Reading text:
++++++++
Stream It Or Skip It

Stream It Or Skip It: ‘Dunkirk’ on HBO Max, a Sight-and-Sound Spectacle That May Be Christopher Nolan’s Masterpiece

Some of us are still straightening out our warped cerebrums after watching, appreciating and/or enduring Christopher Nolan’s latest outing, Tenet, so maybe new HBO Max addition Dunkirk will offer a palate-cleansing reminder that the director can make a movie that doesn’t require charts and graphs and complex equations and constant use of the pause and rewind buttons in order to comprehend it. The 2017 film — a BOATS movie (Based On A True Story) with actual boats! — stood among the year’s best, stacking up eight Oscar noms and three wins, quite deservingly for editing and both sound categories, since it offered the type of rousing sensory experience that maximized the theatrical experience. For that reason, I hesitated to watch it again at home; now let’s see if it holds up on the smaller screen.

DUNKIRK: STREAM IT OR SKIP IT?

The Gist: Pamphlets flutter to the ground. A British soldier, Tommy (Fionn Whitehead), picks one up. Nazi propaganda: it says “you’re surrounded.” He and a few other stragglers make their way down the abandoned streets of Dunkirk, France. Shots ring out. Some get picked off. Tommy survives, makes it over a sandbagged blockade that might just be the last flimsy roadblock between encroaching German forces and the sitting-duck British and French forces squatting on the beach and waiting to be shipped across the English Channel to relative, and likely temporary, safety in the U.K., assuming their boats don’t get bombed by airplanes or torpedoed by U-boats. Tommy comes across a French soldier (Damien Bonnard) and helps him bury another man. They remain partners in desperation for the rest of the film. Waiting with the hundreds of thousands of men on the beach seems like a good way to die, so they each grab one end of a stretcher and make their way up a lonely and godforsaken pier, the mole, to a boat transporting the wounded, a maneuver they hope allows them to get away from this hell, but they’re kicked off as soon as they deposit their suffering cargo and, moments later, watch as the ship is attacked and sunk. They’ll have to find another way across.
++++++++
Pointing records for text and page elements

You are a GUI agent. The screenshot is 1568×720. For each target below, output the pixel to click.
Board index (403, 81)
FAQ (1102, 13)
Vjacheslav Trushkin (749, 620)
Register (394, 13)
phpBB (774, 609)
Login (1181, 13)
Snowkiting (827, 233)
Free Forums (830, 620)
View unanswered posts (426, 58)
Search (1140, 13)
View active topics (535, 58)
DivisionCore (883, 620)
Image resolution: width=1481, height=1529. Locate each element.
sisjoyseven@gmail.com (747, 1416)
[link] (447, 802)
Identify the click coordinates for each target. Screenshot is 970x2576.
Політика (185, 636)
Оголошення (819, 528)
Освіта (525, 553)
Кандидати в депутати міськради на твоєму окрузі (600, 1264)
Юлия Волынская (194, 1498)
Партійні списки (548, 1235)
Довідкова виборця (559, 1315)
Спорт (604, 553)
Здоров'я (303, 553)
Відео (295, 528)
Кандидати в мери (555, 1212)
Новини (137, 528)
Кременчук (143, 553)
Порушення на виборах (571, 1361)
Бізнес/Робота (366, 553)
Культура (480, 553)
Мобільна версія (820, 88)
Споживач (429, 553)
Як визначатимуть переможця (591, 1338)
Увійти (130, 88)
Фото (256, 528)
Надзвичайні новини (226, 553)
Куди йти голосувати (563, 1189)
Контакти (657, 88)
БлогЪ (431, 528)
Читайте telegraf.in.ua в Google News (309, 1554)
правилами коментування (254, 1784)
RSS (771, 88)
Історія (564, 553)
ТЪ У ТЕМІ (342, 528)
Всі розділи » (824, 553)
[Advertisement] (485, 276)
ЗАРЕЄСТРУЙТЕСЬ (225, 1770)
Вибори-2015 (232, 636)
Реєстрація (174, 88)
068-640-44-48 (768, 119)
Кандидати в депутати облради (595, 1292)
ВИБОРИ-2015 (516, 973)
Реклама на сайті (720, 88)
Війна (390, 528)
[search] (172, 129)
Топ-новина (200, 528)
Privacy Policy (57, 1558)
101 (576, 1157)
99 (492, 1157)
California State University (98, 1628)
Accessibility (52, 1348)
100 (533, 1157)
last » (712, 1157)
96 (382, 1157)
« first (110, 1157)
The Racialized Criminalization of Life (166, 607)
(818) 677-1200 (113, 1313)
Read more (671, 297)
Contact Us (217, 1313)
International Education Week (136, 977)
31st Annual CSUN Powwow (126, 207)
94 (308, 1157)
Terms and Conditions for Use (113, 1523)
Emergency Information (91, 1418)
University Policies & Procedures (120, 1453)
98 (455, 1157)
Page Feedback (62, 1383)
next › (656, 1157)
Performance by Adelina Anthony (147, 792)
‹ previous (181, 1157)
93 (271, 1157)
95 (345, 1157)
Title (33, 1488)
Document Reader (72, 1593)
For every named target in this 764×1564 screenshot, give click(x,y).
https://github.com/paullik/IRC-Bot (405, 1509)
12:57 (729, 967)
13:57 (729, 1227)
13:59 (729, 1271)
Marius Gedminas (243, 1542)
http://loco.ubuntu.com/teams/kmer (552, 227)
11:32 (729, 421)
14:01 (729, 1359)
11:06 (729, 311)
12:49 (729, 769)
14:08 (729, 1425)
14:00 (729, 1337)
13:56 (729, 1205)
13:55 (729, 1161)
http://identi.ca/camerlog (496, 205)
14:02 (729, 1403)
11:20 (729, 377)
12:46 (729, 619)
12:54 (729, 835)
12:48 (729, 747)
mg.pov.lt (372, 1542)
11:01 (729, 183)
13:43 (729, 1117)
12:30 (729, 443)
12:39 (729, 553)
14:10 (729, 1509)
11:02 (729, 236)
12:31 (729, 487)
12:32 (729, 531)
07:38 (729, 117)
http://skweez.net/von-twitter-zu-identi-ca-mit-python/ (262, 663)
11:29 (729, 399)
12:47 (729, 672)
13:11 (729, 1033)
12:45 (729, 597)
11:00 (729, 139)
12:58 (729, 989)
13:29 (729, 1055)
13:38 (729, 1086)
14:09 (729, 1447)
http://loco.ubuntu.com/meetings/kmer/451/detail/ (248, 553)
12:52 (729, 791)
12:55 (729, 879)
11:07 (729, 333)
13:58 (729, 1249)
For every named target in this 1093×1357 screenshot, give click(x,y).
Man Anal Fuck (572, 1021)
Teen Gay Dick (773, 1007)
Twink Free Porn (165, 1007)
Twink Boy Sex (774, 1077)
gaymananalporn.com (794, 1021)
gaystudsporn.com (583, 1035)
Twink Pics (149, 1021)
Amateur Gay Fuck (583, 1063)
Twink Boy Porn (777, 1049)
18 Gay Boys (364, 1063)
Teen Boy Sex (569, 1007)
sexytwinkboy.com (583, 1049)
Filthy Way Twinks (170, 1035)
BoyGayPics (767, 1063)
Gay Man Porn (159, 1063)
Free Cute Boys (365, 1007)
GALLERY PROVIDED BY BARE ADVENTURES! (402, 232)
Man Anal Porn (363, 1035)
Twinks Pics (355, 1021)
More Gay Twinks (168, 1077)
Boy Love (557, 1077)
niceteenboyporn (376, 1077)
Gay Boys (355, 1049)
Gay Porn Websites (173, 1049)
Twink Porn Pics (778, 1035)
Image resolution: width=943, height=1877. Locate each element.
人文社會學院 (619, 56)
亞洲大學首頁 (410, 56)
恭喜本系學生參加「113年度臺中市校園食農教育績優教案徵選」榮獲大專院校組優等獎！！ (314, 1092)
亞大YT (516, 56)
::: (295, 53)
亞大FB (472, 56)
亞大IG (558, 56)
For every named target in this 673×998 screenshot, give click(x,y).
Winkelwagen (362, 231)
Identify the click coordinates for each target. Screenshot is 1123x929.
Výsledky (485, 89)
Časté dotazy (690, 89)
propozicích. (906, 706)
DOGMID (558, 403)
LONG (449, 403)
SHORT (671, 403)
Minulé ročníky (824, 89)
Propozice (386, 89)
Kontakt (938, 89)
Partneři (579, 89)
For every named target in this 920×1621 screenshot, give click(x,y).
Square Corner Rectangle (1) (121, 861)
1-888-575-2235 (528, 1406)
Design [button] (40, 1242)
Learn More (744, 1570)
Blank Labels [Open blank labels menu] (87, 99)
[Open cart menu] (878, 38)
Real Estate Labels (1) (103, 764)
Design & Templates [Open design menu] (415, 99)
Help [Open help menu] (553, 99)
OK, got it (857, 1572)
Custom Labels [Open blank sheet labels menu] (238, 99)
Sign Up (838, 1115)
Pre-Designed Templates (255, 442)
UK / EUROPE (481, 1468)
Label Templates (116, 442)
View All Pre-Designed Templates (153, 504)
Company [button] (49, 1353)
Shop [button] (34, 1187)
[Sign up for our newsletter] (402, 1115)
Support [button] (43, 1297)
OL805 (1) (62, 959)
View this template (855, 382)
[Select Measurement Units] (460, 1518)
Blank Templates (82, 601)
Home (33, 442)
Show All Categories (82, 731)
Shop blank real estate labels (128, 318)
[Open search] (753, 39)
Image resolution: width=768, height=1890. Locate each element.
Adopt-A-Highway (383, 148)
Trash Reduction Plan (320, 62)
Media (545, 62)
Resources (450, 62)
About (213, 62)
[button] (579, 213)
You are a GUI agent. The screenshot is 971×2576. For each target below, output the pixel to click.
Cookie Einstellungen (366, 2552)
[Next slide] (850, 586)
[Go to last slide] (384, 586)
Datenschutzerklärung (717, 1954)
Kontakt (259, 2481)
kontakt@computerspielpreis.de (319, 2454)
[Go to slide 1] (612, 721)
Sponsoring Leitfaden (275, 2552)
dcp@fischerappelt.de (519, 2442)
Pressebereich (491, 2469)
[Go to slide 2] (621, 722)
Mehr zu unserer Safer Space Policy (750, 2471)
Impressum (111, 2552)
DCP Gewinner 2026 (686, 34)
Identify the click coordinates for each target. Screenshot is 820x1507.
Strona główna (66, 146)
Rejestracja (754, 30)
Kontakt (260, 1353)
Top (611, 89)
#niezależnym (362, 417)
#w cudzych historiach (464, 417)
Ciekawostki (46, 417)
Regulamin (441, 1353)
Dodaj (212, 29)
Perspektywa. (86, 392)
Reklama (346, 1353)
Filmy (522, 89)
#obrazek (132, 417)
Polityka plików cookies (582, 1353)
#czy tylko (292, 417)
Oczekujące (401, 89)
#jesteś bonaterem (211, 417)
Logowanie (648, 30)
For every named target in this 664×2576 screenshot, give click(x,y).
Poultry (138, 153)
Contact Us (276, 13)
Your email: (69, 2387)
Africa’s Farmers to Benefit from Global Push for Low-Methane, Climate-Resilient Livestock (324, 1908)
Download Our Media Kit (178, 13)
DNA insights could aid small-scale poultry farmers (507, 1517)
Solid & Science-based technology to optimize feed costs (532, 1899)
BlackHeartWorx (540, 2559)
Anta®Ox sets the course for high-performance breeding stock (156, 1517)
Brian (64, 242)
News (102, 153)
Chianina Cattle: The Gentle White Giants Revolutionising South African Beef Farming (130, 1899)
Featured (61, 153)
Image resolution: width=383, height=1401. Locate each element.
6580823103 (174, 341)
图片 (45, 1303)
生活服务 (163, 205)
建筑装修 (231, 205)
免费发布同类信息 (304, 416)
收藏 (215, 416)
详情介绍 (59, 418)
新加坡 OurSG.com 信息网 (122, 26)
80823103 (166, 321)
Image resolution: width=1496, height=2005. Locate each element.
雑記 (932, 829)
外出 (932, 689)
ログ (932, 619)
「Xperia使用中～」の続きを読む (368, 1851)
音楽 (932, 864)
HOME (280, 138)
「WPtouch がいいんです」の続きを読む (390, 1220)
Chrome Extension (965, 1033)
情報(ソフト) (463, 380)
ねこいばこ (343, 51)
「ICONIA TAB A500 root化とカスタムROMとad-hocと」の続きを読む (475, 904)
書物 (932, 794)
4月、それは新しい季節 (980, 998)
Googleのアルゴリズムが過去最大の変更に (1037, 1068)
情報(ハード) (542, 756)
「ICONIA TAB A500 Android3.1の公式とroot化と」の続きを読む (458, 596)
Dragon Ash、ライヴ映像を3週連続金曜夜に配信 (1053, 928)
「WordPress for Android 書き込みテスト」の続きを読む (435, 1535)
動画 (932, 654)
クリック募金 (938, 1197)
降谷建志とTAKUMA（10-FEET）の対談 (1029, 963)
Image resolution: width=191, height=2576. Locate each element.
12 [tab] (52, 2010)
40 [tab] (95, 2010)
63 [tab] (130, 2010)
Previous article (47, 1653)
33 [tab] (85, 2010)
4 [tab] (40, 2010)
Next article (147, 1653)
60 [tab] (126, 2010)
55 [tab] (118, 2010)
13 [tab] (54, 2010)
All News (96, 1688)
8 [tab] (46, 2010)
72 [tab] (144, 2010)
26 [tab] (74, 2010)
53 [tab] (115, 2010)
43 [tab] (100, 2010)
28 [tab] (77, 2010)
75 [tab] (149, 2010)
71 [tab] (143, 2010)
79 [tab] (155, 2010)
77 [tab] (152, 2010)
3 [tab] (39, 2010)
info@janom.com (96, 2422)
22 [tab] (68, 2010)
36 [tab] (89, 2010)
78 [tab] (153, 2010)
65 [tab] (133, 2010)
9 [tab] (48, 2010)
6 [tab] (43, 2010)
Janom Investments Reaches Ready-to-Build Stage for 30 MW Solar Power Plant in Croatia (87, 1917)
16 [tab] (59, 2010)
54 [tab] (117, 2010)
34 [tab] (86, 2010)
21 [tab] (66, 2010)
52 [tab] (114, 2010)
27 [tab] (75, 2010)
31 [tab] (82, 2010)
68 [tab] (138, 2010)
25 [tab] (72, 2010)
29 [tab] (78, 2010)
++++++++
Goals:
A - In the Dunkirk review, how many Oscar nominations did the 2017 film receive?
B - Extend the Dunkirk review past its final sentence.

Final results:
A - Eight nominations, with three wins.

B -
On the U.K. shore, Mr. Dawson (Mark Rylance) and his son Peter (Tom Glynn-Carney) prep their weekender boat for an arduous trek across the English Channel. A call went out for civilian help. Those with watercraft are asked to rescue the British soldiers stranded at Dunkirk. The Navy is stretched thin and smaller craft can efficiently pick up men directly from the beach. Peter’s friend George (Barry Keoghan) joins them, helping load the boat with extra lifejackets. They make their way across the rough waters. Mr. Dawson points out how the sound of British Spitfire airplanes overhead offer “the sweetest sound you could hear out here.” Maybe the buzzing roar is aesthetically pleasing to him. Maybe their presence helps ward off enemies who might attack them. Maybe it reminds him of something he experienced, or once loved. It’s probably all of this.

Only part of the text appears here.